======== Material supplied
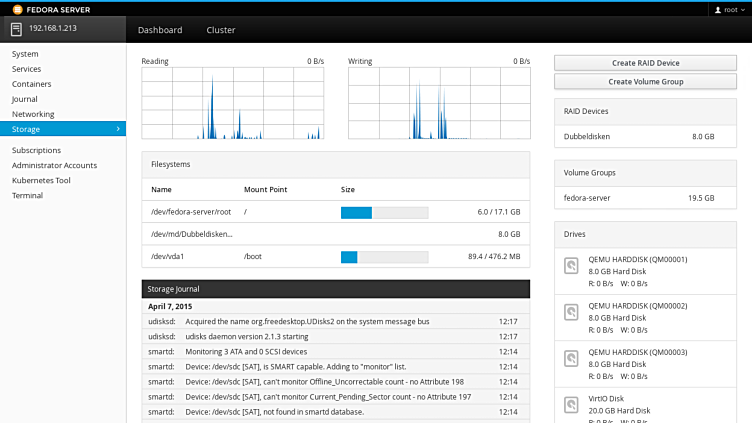The height and width of the screenshot is (423, 752).
Task: Switch to the Cluster tab
Action: 220,30
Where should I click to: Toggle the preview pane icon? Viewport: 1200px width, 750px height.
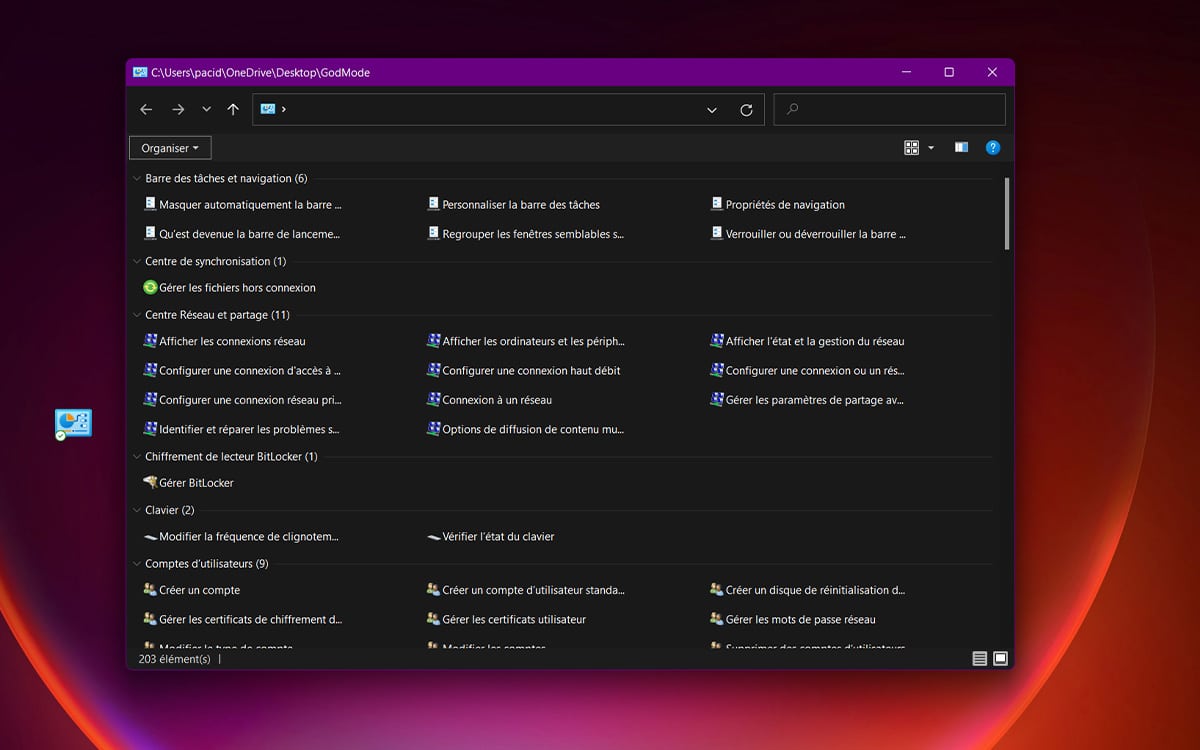(x=961, y=148)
================
**Task instructions**:
The pictures stay out; repeat exactly the lines from the one with "Where should I" to the end of the entries above, and nothing else.

**Task output**:
Where should I click to: Toggle the preview pane icon? Viewport: 1200px width, 750px height.
(x=961, y=148)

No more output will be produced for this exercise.